Um die Dateiablage in einem Unternehmen zu strukturieren eignet sich die Dezimalklassifikation allerdings nicht. Jene wurde entwickelt, um das gesamte Wissen der Menschheit grob zu kategorisieren. Informationen in Unternehmen stammen in der Regel nur aus ganz bestimmten Wissensgebieten, müssen dafür aber wesentlich feiner strukturiert werden. Zudem fallen in Unternehmen viele administrative Informationen an, was die Dezimalklassifikation nicht berücksichtigt.

Auch das Prinzip, auf jeder Ebene genau 10 Kategorien zu bilden, scheint mir für Unternehmen wenig hilfreich. Je nach Thema und Informationsmenge braucht es manchmal weniger, manchmal mehr Kategorien, um eine sinnvolle Gliederung zu erhalten. Zudem brauchen Unternehmen eine flexible, erweiterbare Struktur, weil niemand vorhersehen kann, wie die Organisation, die Tätigkeit und das Umfeld eines Unternehmens in fünf oder zehn Jahren aussehen wird. Die Dezimalklassifikation wäre also in verschiedener Hinsicht ein Korsett, das mehr Nachteile als Vorteile mit sich bringt.

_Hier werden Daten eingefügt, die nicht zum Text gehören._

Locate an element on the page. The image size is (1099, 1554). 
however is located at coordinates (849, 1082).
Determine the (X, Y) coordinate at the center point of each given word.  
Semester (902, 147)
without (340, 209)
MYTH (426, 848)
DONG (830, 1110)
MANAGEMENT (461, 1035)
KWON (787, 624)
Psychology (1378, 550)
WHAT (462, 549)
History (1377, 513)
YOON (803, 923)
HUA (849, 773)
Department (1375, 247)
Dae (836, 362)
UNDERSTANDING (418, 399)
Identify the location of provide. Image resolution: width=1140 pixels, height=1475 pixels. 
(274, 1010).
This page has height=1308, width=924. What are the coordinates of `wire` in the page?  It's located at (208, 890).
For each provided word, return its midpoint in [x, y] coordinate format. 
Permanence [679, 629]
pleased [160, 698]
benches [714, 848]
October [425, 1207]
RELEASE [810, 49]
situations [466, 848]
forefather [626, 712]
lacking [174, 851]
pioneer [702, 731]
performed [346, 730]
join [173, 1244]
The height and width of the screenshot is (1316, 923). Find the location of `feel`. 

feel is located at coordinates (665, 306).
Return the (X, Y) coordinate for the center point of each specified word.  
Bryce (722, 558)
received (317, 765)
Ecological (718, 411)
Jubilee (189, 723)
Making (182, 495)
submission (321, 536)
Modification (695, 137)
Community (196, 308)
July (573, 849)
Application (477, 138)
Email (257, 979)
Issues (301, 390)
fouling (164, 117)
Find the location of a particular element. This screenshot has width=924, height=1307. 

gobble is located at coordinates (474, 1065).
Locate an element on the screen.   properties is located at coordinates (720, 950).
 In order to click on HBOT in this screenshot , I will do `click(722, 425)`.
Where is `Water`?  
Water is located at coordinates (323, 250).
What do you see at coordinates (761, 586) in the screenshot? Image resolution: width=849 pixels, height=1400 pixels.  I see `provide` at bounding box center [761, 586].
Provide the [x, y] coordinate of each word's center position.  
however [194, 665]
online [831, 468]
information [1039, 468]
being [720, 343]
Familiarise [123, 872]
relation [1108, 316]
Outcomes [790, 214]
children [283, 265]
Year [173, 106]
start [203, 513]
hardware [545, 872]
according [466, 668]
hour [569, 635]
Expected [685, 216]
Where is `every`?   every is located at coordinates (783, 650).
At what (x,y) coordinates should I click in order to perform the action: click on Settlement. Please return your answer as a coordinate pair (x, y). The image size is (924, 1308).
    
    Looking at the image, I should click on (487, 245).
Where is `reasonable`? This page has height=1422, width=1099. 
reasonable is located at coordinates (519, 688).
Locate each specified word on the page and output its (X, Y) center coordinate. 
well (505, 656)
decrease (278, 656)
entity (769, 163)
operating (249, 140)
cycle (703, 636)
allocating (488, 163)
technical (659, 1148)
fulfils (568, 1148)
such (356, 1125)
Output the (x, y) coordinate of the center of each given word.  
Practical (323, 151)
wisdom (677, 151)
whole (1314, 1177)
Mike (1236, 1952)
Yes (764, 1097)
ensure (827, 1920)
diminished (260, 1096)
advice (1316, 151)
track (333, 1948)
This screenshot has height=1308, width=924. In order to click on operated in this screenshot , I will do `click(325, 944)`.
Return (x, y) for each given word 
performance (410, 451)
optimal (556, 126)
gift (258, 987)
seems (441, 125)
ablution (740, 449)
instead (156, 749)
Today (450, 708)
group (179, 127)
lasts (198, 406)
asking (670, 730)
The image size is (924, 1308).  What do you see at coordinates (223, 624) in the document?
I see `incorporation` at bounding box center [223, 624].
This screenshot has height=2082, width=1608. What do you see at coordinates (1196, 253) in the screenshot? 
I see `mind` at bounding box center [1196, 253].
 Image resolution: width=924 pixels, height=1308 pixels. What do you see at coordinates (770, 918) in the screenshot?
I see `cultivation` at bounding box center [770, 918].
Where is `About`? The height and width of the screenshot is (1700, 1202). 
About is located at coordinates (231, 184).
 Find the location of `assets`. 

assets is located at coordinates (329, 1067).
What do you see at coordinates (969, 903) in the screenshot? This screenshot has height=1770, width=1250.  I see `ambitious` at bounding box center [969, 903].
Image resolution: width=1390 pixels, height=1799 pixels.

Selbst ein flexibleres Nummerierungssystem, das nicht auf 10 Kategorien pro Ebene beschränkt ist, würde ich persönlich im Unternehmensumfeld nicht einsetzen. Wenn man sie einmal definiert hat, sollten sich solche Nummern ja nicht mehr verändern. Das macht es unmöglich, zwischen zwei bestehenden eine neue Kategorie einzufügen oder eine überflüssige Kategorie zu eliminieren.

Was eine gute Struktur ausmacht

Was sich hingegen auch für Unternehmen bewährt sind hierarchische Strukturen mit Haupt- und Unterkategorien. Dieses elementare Organisationsprinzip ist für die meisten Menschen intuitiv verständlich und zudem technisch vorgegeben: Die Dateisysteme von Windows, macOS und Linux mit ihren Ordnern und Unterordnern funktioniert nach der gleichen Logik. Damit eine Ordnerstruktur gut funktioniert, müssen allerdings verschiedene Bedingungen erfüllt sein.

Wenige Ordner pro Ebene

Die Anzahl der Ordner pro Ebene muss so gewählt werden, dass man sie gut überblicken kann. Als Faustregel kann man sich an der Millerschen Zahl orientieren, die besagt, dass ein Mensch nur sieben Informationseinheiten gleichzeitig im Kurzzeitgedächtnis behalten kann. Neuere Forschungen deuten darauf hin, dass es sogar noch weniger sind. Das bedeutet, dass man nur eine einstellige Anzahl von Ordnern anlegen sollte. Sobald es wesentlich mehr werden, sollte man eine zusätzliche Gliederungsebene einziehen.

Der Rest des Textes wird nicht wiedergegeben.